Neurokinin-1 receptor antagonist treatment protects mice against lung injury in polymicrobial sepsis

Akhil Hegde^*, Huili Zhang^*, Shabbir M. Moochhala^*, and Madhav Bhatia^*,1

^* Cardiovascular Biology Program, Department of Pharmacology, National University of Singapore, Singapore; and
Defence Medical and Environmental Research Institute, DSO National Laboratories, Singapore

¹ Correspondence: A/P Madhav Bhatia, Centre for Life Sciences, #03-06, 28 Medical Drive, Yong Loo Lin School of Medicine, National University of Singapore, Singapore 117456. E-mail: mbhatia{at}nus.edu.sg

Earlier work from our laboratory has suggested a role for the neuropeptide substance P (SP) in inducing lung injury in sepsis. In that study, mice lacking the preprotachykinin-A gene, which encodes for SP, were protected against lung injury in sepsis. To further substantiate the role of SP in sepsis and to study its mechanism, we have evaluated the effect of SR140333, a SP receptor antagonist, on lung injury in sepsis, which was induced in male Swiss mice by cecal ligation and puncture (CLP).

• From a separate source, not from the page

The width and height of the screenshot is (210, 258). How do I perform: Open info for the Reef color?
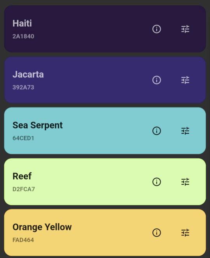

Sham-operated animals received the same surgical procedure, except CLP. Vehicle or SR140333 (1 mg/kg, s.c.) was administered to CLP mice 30 min before or 1 h after the CLP. Eight hours after surgery, lung tissue was collected and analyzed for myeloperoxidase (MPO) activity, chemokines, cytokines, and adhesion molecules. The CLP procedure alone caused a significant increase in the lung levels of MIP-2, MCP-1, IL-1ß, IL-6, ICAM-1, E- and P-selectin, and MPO activity when compared with sham-operated mice. SR140333 injected 30 min before or 1 h after CLP significantly attenuated the increased lung MPO activity and levels of MIP-2, MCP-1, IL-1ß, IL-6, ICAM-1, and E- and P-selectin compared with CLP-operated mice injected with the vehicle. Histological evaluation of the lung sections further supported the beneficial effect of SR140333 on lung inflammation. Therefore, SP receptor antagonism can be a potential therapeutic target in polymicrobial sepsis, and this effect is brought about via reduction in leukocyte recruitment.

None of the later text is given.